> _Task goal_: Write out the passage of the fissile materials grant article starting with "The panel, made" and going on through "misuse or theft.".

> _Text passage_:
Part of effort to cut global stockpiles of nuclear materials
By: David Campbell
The John D. and Catherine T. MacArthur Foundation has awarded $2.2 million to the Woodrow Wilson School of Public and International Affairs at Princeton University for the creation of an international panel to support reductions in global stockpiles of fissile materials, the school has announced.
The grant was awarded to the Woodrow Wilson School’s Program on Science and Global Security for the creation of the International Panel on Fissile Materials. The panel will seek to strengthen the analytical basis for policies aimed at reductions in stockpiles and the number of locations where such materials can be found.
The $2.2 million grant will be disbursed over five years starting early next year, said Professor Harold Feiveson, co-director of the Program on Science and Global Security.
The panel, made up of international nuclear experts, is expected to issue its first report in March 2006 on the fissile material agenda.
The report will review progress in reducing quantities of fissile materials worldwide and their vulnerability to misuse or theft.
Fissile materials, notably highly enriched uranium and plutonium, are the key ingredients required to make nuclear weapons.
"The threat that fissile material could fall into the hands of a terrorist organization is real, but not enough is being done to secure it, putting us all at risk," MacArthur Foundation President Jonathan Fanton said. "The first step to neutralizing that danger is to track how, where, and under what conditions these materials are stored, and to understand that they can be protected."
The panel will meet twice a year in rotating capitals. It will be co-chaired by two nuclear physicists: Professor Frank von Hippel, co-director of the Program on Science and Global Security, and Professor Josi Goldemberg of the University of Sao Paulo, Brazil.
Its founding members will include experts from the U.S., China, Russia, the United Kingdom, India, Pakistan, Brazil, Germany, Japan, Mexico, Norway, South Africa, South Korea and Sweden.
The panel is expected to expand to up to 20 members.
"There is an urgent need to find more effective ways to prevent nuclear proliferation and nuclear terrorism," Professor von Hippel said. "The simplest and most direct route is through control and drastic reductions of stockpiles of fissile materials and their elimination wherever possible."

> _Information shown_:
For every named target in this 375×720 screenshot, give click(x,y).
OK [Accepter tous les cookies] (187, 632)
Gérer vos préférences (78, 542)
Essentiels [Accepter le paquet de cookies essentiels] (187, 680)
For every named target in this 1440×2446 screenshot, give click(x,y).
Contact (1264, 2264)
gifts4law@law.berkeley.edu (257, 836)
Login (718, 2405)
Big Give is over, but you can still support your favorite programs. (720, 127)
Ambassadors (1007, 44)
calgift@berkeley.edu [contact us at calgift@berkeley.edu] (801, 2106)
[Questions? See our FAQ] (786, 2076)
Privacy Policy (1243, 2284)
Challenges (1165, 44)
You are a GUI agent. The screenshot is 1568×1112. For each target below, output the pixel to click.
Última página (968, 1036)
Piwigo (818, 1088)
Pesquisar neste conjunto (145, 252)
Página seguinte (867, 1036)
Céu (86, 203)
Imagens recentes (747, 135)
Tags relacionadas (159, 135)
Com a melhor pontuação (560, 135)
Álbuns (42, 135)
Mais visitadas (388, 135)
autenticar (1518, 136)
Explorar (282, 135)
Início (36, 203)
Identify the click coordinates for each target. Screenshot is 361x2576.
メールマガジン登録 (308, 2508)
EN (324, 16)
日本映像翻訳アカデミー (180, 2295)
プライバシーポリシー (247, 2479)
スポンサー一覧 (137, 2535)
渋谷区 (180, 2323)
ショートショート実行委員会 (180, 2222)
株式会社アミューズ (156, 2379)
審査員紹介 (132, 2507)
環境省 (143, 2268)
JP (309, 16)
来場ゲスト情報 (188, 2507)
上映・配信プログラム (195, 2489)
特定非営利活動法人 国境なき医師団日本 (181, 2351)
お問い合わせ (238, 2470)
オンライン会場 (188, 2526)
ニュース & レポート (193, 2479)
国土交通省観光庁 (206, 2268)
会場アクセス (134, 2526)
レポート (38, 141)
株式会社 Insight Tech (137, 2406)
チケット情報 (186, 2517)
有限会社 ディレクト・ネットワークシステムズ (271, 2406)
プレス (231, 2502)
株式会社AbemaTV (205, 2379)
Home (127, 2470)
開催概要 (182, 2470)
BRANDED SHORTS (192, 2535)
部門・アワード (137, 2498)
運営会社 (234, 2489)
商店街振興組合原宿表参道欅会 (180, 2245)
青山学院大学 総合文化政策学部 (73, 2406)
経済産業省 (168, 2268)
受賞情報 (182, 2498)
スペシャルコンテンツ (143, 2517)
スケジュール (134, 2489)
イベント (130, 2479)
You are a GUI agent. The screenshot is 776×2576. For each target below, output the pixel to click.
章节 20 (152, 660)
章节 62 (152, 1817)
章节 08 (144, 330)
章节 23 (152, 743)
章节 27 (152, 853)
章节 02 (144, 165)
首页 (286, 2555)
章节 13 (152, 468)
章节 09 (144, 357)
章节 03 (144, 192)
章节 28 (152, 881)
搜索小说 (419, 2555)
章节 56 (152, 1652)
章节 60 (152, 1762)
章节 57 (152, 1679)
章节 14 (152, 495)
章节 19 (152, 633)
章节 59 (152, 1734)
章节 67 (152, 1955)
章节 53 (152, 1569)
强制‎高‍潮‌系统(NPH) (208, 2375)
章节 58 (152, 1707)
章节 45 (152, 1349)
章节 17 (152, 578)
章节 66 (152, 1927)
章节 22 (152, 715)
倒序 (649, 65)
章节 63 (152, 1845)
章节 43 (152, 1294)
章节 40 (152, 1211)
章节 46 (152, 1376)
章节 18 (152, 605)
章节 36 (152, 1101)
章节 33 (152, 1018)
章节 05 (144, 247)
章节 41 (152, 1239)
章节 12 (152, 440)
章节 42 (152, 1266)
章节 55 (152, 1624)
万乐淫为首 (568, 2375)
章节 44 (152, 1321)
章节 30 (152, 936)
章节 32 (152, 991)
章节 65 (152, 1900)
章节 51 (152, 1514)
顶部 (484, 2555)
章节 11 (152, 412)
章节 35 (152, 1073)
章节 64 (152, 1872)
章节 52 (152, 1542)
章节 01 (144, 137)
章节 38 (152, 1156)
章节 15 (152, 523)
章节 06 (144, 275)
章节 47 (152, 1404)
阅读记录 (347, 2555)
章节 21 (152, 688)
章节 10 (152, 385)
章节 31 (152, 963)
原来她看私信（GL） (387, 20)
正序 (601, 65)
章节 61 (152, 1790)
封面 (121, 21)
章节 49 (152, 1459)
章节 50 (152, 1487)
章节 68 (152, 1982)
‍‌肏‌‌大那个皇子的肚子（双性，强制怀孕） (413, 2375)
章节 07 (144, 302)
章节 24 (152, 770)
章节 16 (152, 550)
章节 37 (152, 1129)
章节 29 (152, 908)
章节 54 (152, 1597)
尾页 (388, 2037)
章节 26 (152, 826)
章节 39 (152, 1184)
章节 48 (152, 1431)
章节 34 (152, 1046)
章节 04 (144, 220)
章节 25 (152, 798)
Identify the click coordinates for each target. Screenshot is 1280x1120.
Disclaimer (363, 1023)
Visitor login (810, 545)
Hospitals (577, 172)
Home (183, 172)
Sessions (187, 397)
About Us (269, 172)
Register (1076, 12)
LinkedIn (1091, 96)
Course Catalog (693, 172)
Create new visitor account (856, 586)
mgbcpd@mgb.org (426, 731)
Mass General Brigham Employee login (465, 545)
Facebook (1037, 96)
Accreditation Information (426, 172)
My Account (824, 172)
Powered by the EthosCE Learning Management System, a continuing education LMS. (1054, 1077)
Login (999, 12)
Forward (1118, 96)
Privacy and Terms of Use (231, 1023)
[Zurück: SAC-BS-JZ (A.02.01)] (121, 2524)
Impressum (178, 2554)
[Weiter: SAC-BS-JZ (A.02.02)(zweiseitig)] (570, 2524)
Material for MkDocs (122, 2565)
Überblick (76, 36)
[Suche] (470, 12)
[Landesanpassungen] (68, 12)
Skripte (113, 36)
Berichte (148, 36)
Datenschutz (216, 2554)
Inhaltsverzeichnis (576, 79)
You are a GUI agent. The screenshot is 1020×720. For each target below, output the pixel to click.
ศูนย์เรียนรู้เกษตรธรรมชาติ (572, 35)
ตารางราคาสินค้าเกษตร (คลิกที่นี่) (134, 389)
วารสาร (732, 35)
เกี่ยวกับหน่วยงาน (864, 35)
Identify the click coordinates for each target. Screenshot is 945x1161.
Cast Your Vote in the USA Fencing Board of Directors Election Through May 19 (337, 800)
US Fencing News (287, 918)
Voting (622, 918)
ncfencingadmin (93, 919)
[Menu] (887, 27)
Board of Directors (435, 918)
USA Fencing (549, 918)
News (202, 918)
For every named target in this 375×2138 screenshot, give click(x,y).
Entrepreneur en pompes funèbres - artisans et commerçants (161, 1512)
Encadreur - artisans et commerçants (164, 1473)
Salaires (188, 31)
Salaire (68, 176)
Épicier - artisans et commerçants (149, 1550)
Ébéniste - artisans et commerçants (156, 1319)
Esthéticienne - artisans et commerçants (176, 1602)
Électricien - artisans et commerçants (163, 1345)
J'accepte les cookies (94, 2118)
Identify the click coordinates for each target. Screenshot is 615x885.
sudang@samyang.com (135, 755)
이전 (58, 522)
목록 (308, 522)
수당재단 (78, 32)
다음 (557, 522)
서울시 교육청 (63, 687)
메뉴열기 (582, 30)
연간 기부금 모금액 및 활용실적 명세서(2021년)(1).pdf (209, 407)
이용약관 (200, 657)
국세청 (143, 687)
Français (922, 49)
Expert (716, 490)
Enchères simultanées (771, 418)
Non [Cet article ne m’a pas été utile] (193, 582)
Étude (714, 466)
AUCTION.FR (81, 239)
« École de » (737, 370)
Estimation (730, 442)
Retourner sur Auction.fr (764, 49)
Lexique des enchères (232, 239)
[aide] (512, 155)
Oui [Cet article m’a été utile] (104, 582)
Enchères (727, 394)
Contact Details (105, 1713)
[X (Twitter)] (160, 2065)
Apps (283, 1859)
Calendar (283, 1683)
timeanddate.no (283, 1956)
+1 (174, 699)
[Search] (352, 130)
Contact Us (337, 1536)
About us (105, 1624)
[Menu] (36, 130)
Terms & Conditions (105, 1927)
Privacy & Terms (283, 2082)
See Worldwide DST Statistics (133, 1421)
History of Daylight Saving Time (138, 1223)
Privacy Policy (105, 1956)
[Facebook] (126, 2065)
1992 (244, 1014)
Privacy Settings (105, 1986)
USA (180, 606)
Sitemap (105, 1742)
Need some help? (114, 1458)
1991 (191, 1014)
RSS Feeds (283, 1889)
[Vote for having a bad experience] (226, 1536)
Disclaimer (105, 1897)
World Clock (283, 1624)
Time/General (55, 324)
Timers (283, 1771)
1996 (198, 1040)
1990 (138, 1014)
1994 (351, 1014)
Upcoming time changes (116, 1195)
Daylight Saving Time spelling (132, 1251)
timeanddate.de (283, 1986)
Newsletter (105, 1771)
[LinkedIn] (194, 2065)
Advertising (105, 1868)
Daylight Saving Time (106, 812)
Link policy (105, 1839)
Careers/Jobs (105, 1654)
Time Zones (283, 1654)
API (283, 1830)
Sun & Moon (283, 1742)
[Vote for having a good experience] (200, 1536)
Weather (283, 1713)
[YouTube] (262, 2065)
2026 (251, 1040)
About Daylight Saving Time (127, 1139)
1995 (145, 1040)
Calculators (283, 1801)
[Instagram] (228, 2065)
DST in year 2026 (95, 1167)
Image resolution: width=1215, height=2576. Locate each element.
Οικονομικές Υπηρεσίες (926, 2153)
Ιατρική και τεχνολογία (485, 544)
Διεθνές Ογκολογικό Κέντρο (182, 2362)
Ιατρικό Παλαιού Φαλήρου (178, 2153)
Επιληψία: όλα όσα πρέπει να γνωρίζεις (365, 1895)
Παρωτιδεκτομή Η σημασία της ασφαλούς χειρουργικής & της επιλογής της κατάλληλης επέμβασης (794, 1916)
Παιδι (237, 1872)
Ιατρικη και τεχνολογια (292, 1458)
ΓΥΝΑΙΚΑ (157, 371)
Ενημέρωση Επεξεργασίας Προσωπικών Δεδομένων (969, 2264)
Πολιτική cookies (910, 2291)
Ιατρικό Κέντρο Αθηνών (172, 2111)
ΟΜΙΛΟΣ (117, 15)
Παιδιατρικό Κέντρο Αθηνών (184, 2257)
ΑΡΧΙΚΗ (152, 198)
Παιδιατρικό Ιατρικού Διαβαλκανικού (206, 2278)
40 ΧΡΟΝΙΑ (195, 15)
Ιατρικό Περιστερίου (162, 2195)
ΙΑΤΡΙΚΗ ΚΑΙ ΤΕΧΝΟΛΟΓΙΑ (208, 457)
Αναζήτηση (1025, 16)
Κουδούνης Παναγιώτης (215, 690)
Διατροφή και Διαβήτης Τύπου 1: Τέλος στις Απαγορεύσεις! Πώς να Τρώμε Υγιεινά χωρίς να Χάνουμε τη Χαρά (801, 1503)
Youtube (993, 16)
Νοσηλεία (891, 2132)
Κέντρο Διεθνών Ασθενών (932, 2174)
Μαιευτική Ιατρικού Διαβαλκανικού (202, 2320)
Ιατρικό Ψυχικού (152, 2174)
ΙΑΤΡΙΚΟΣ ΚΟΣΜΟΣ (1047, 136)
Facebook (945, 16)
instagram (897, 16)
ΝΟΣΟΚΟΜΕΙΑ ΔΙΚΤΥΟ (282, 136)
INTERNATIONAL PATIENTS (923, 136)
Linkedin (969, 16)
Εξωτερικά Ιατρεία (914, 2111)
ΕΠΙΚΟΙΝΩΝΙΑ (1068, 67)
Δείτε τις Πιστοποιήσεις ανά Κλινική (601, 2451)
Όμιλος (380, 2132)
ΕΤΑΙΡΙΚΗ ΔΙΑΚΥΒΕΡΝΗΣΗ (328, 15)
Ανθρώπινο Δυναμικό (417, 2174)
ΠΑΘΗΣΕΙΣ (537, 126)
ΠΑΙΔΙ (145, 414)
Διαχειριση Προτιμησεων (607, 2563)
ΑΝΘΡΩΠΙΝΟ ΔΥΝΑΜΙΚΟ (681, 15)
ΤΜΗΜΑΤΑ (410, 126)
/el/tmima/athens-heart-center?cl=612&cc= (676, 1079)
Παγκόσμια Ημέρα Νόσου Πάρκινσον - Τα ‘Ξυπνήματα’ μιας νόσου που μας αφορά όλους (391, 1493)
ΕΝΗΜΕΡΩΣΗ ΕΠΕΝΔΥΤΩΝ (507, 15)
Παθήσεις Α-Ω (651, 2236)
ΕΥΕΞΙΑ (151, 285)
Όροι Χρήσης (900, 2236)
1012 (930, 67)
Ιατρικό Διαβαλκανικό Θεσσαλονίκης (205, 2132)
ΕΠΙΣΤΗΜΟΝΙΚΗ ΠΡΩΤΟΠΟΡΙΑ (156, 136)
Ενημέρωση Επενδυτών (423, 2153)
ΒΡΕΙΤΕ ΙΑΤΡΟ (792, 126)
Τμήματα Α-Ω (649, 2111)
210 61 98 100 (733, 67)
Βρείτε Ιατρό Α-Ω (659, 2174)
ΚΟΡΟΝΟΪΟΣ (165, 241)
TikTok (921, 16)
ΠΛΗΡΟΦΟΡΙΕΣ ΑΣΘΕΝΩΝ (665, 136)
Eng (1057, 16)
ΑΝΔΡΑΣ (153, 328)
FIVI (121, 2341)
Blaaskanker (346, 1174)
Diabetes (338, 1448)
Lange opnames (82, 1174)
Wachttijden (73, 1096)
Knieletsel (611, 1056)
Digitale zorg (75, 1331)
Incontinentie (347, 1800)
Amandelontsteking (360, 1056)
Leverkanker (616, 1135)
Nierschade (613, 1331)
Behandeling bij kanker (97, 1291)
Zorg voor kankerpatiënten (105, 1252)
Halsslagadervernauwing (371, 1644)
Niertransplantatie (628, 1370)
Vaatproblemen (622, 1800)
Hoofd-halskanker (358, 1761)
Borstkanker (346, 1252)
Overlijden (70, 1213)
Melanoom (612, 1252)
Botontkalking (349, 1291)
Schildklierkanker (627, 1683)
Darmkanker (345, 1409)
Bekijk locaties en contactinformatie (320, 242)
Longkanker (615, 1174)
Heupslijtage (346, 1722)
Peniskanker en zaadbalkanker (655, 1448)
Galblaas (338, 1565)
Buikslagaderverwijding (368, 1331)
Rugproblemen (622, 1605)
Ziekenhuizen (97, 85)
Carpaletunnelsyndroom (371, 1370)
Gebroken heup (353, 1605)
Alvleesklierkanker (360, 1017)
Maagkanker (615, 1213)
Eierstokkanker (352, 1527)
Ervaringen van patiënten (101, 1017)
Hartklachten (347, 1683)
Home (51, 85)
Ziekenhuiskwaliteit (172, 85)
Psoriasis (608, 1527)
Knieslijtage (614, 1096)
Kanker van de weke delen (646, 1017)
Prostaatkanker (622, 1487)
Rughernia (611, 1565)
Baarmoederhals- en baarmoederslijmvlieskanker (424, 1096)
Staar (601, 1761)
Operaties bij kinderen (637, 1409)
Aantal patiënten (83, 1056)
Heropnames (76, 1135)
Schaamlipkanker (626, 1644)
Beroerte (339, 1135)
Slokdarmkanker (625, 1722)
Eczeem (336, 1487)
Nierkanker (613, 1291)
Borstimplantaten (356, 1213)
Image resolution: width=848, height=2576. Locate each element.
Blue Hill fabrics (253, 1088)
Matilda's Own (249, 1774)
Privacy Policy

> _Solved exercise_:
The panel, made up of international nuclear experts, is expected to issue its first report in March 2006 on the fissile material agenda.
The report will review progress in reducing quantities of fissile materials worldwide and their vulnerability to misuse or theft.